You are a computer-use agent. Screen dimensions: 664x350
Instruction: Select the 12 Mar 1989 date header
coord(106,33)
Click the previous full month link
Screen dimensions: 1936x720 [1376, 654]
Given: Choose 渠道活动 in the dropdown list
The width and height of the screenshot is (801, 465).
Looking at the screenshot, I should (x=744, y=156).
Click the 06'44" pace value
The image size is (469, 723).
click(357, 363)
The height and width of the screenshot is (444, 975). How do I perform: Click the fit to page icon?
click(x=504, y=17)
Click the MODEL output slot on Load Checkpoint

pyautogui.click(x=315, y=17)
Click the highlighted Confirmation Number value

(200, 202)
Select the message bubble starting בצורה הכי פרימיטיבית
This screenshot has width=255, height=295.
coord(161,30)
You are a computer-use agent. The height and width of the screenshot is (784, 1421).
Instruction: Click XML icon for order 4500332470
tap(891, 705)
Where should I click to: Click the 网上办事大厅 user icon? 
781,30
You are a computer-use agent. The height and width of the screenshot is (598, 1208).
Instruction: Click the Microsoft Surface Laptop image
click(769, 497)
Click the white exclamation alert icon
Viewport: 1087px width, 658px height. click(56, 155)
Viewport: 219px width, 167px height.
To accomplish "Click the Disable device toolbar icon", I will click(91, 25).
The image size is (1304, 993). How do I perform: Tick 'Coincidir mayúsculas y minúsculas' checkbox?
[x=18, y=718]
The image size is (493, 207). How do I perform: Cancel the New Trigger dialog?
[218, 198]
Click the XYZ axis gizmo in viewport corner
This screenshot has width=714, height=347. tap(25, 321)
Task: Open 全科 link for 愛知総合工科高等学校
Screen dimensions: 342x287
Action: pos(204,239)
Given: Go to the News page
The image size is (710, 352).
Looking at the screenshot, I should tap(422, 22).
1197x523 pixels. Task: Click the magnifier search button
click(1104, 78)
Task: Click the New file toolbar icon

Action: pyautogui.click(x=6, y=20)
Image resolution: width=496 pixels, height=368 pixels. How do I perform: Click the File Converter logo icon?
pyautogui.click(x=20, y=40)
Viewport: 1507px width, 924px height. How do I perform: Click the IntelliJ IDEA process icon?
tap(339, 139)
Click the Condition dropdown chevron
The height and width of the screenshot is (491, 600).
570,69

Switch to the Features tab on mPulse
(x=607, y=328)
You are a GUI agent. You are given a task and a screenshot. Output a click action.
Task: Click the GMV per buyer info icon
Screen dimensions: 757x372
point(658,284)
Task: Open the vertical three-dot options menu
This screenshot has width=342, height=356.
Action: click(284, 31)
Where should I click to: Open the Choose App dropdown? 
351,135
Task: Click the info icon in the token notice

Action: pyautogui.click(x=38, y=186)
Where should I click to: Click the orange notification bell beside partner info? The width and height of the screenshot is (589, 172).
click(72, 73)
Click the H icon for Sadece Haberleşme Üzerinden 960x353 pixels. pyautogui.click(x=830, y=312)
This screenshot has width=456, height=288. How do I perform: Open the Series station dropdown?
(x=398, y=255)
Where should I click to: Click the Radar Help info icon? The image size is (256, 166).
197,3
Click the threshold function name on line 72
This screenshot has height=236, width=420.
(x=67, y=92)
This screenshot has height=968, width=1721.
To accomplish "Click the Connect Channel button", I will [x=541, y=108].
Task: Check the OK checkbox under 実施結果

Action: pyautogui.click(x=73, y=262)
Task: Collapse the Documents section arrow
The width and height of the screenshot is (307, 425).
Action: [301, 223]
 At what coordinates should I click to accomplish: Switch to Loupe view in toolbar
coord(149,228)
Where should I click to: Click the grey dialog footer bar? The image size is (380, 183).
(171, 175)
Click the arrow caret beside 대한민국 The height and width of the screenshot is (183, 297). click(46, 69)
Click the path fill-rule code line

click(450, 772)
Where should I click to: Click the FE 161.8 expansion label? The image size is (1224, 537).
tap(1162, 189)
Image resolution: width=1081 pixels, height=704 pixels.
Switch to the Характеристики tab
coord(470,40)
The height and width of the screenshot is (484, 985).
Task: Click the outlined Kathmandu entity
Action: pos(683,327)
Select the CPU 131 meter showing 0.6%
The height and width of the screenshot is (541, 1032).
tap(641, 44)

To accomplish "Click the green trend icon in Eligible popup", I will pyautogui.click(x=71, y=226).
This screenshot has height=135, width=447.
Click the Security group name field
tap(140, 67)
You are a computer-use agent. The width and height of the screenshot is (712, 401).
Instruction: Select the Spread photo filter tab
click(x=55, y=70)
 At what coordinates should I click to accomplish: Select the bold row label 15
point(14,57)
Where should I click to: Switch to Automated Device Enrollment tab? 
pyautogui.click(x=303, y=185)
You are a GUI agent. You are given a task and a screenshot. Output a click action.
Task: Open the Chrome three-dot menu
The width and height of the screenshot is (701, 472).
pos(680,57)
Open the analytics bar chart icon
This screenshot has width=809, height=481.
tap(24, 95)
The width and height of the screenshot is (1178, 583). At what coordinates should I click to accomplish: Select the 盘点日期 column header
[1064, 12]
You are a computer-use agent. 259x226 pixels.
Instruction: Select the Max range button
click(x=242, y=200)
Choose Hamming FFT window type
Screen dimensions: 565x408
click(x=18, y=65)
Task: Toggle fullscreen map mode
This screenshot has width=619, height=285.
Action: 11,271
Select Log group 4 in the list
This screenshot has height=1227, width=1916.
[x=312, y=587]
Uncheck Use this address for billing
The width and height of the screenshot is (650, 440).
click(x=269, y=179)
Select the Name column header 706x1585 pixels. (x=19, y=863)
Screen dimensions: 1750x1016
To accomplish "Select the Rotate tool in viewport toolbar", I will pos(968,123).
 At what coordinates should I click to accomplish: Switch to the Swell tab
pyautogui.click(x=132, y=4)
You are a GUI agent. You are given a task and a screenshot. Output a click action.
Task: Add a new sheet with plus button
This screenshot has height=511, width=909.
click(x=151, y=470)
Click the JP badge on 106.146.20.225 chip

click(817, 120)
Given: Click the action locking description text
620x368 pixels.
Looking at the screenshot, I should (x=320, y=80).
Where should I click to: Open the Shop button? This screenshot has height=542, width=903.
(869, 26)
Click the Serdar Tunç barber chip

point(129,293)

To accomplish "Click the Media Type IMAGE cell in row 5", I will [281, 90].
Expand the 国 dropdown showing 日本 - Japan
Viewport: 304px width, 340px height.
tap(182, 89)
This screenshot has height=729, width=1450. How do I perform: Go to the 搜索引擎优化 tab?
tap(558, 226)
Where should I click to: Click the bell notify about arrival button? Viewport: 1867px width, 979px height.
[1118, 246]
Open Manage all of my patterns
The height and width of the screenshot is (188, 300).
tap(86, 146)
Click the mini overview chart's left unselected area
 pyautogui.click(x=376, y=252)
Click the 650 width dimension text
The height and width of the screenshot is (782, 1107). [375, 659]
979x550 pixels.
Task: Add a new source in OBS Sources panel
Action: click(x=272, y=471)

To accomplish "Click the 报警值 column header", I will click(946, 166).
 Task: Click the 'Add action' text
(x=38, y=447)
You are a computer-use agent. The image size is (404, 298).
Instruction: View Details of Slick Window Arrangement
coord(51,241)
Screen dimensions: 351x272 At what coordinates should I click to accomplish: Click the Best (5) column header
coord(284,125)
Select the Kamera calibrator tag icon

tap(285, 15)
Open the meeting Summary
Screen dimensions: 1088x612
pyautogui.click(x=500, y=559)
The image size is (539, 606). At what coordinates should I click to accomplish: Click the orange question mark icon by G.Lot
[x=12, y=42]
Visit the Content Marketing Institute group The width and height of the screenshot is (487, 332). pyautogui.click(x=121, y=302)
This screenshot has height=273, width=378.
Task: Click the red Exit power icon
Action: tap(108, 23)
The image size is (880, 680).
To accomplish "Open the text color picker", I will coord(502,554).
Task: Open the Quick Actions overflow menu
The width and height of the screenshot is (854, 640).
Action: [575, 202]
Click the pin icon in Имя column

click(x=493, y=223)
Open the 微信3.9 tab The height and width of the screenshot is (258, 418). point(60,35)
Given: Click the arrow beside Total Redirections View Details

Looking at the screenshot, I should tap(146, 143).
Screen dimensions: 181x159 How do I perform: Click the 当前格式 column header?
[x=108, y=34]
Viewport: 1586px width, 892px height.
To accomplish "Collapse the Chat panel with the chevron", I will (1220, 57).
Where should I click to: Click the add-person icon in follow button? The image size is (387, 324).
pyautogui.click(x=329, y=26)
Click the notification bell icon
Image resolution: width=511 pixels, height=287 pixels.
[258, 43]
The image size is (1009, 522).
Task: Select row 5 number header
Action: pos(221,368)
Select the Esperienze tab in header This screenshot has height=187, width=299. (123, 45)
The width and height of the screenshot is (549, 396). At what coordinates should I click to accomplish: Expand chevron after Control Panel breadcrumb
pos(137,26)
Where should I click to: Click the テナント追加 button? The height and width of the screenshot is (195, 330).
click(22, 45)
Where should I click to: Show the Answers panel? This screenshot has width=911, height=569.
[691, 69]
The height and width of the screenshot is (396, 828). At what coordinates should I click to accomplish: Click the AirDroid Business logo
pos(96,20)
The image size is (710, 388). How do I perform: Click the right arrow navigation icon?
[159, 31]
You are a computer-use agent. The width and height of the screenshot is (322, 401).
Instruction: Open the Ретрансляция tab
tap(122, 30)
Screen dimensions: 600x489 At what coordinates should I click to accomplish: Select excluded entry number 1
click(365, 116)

********

The request: Please copy the material starting at the line that has "Screen dimensions: 1750x1016" and ending after the line that has "click(817, 120)", replacing "Swell" with "Tide" and leaving everything else unchanged.

Output of the task:
Screen dimensions: 1750x1016
To accomplish "Select the Rotate tool in viewport toolbar", I will pos(968,123).
 At what coordinates should I click to accomplish: Switch to the Tide tab
pyautogui.click(x=132, y=4)
You are a GUI agent. You are given a task and a screenshot. Output a click action.
Task: Add a new sheet with plus button
This screenshot has height=511, width=909.
click(x=151, y=470)
Click the JP badge on 106.146.20.225 chip

click(817, 120)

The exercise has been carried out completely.